Mendengar seruanku, Nanae yang berjalan mendahului langsung menoleh. “Hah? Padahal sejak tadi aku sengaja tidak memaksamu untuk membahas mengenai itu lagi?” tanyanya heran dengan mata membulat.

“Gomen, kemarin aku tidak mau cerita karena kita sedang bersama Shoji,” jawabku sambil berjalan mengejar Nanae. Kuraih bahunya dan mulai kutepuk pelan. “Mungkin aku bisa gila kalau memendam hal ini sendirian!”
“Ceritakanlah. Apa itu?”

Nada suara Nanae terdengar dipenuhi dengan rasa ingin tahu. Membuatku semakin semangat untuk bercerita dengannya. Sambil berjalan pelan berdua menuju loker penyimpanan sepatu, aku mengatur emosiku. Mulai berpikir untuk memulai cerita dari mana.

“Sebenarnya, tebakan Shoji kemarin hanya melenceng sedikiiiiit saja..” kataku dengan pelan.

“Hah? Jadi benar kemarin kau bersama anak kelas B itu?!” Nanae terperanjat. Langkah kakinya berhenti sebentar. Matanya membuka lebar-lebar menatapku. Nampaknya ia sedang menganggapku berbohong.

“Ya, aku sengaja menemuinya di atap!” jawabku dengan semangat.
“Bukankah dia sedang berduka? Ternyata dia masih mau masuk sekolah bukannya mengurung diri di kamar untuk beberapa waktu?”

Akhirnya, kami tiba di loker sekarang.
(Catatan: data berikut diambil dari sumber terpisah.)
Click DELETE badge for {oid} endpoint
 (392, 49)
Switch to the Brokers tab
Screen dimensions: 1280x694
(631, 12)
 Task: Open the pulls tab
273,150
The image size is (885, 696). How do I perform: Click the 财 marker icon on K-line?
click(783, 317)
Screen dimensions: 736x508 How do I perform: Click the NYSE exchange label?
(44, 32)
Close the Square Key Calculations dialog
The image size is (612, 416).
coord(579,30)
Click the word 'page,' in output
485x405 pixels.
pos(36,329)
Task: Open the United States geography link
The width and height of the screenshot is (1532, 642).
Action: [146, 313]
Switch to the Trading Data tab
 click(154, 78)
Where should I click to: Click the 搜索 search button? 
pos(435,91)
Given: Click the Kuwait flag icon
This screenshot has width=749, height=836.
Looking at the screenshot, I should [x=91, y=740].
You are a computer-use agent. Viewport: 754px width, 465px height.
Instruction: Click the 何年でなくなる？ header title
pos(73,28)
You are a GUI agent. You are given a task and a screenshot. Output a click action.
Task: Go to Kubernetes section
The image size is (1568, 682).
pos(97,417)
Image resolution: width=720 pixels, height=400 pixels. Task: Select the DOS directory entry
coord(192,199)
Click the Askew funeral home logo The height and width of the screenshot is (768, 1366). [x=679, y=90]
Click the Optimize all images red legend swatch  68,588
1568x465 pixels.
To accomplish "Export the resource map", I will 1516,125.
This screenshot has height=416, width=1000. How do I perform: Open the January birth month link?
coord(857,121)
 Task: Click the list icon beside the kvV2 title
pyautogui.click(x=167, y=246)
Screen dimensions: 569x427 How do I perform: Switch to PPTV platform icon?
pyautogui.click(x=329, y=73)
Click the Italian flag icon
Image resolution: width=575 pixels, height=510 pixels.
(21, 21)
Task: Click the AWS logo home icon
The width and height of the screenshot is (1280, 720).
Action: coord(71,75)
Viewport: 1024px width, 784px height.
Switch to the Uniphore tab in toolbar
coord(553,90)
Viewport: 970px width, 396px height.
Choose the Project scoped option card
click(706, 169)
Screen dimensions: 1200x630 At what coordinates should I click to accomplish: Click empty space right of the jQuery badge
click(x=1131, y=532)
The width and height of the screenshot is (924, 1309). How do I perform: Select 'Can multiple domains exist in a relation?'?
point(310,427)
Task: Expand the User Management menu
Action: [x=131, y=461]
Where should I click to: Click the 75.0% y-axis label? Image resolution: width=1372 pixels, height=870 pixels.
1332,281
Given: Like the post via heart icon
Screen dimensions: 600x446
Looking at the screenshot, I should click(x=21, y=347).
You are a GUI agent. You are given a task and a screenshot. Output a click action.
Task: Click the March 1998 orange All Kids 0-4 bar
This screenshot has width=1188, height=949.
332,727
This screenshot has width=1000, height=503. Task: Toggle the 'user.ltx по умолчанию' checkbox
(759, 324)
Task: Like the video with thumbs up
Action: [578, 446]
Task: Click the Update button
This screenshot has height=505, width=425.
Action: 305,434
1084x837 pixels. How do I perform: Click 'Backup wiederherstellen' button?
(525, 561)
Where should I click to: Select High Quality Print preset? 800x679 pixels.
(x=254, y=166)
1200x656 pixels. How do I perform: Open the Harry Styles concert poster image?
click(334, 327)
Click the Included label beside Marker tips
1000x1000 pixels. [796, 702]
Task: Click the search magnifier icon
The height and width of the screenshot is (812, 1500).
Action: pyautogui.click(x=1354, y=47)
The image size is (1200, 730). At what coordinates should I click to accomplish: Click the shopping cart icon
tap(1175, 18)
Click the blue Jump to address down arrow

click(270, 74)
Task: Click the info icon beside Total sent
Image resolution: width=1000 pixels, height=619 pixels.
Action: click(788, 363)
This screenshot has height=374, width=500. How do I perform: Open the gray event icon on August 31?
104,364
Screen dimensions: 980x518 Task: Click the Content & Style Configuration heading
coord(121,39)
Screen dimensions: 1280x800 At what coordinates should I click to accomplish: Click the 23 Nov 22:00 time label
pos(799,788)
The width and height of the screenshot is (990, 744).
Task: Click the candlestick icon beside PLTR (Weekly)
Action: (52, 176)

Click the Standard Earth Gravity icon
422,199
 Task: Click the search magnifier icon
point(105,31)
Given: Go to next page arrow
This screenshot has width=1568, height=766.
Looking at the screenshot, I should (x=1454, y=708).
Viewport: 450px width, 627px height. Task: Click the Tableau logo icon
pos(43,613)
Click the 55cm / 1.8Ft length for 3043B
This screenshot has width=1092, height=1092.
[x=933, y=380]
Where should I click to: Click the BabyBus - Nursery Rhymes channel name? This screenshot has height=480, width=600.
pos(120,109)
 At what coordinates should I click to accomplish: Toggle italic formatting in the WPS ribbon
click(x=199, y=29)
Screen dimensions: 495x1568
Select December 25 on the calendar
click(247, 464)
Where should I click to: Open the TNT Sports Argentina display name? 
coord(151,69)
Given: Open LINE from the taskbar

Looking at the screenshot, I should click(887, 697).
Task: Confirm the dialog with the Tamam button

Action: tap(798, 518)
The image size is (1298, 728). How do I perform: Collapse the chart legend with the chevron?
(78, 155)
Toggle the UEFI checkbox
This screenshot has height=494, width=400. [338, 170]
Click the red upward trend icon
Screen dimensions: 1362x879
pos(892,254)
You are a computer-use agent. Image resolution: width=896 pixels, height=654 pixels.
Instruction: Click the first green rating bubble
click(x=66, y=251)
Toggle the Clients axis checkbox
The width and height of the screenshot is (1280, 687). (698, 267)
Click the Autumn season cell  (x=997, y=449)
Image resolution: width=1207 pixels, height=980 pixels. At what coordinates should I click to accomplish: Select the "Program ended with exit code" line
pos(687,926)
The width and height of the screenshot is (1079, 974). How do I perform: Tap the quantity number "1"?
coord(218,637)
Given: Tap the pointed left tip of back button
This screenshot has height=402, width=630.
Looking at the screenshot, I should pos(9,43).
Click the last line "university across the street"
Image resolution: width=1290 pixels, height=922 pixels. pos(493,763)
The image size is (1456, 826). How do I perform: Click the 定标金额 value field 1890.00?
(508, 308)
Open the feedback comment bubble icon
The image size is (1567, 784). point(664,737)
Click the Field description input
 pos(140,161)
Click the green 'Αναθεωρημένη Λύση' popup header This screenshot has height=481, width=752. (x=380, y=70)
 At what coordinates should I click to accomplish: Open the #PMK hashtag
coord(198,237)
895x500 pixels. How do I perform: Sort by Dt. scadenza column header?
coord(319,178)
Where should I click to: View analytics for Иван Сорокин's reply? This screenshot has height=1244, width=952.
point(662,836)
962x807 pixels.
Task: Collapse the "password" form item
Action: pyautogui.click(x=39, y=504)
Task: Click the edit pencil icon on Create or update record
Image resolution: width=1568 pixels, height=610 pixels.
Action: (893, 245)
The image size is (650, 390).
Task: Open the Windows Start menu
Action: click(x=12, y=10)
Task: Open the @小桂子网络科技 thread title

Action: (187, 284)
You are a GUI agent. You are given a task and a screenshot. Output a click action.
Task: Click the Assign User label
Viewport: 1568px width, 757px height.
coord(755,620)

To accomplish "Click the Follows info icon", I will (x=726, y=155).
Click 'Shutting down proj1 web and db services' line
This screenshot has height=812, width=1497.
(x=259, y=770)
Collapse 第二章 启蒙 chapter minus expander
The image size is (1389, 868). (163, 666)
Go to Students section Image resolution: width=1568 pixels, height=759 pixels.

Kami pun langsung membuka loker masing-masing dan mengambil uwabaki.

“Awalnya kupikir juga begitu. Tapi, nyatanya dia lelaki yang kuat,” ujarku sambil meraih uwabaki dari dalam loker. “Dia masih bisa tersenyum di atas kesedihan. Bukankah itu keren sekali?” Kali ini, bayangan wajah Manato yang sedang tersenyum menari-nari di kepalaku.

“Lalu, apa yang terjadi dengan kalian di atas sana? Bukankah kalian belum saling kenal?” Nanae menatapku sambil memasang uwabaki miliknya.

Aku diam sejenak. Menikmati irama denyutan jantung yang mulai bergejolak. Aku memikirkannya lagi. Bayangan bahwa nantinya hubunganku dengan Manato akan semakin baik. Aku kembali berdoa agar itu bisa menjadi kenyataan.

Kumasukkan sepatu rumahku ke dalam loker, lalu menutup pintunya dengan pelan. Kurapikan uwabaki yang telah membalut kedua telapak kaki ini.

“Untuk pertama kalinya. Aku mengobrol lumayan banyak dengannya. Aku merasa, seperti kami sudah lama saling kenal..” kenangku sambil tersenyum.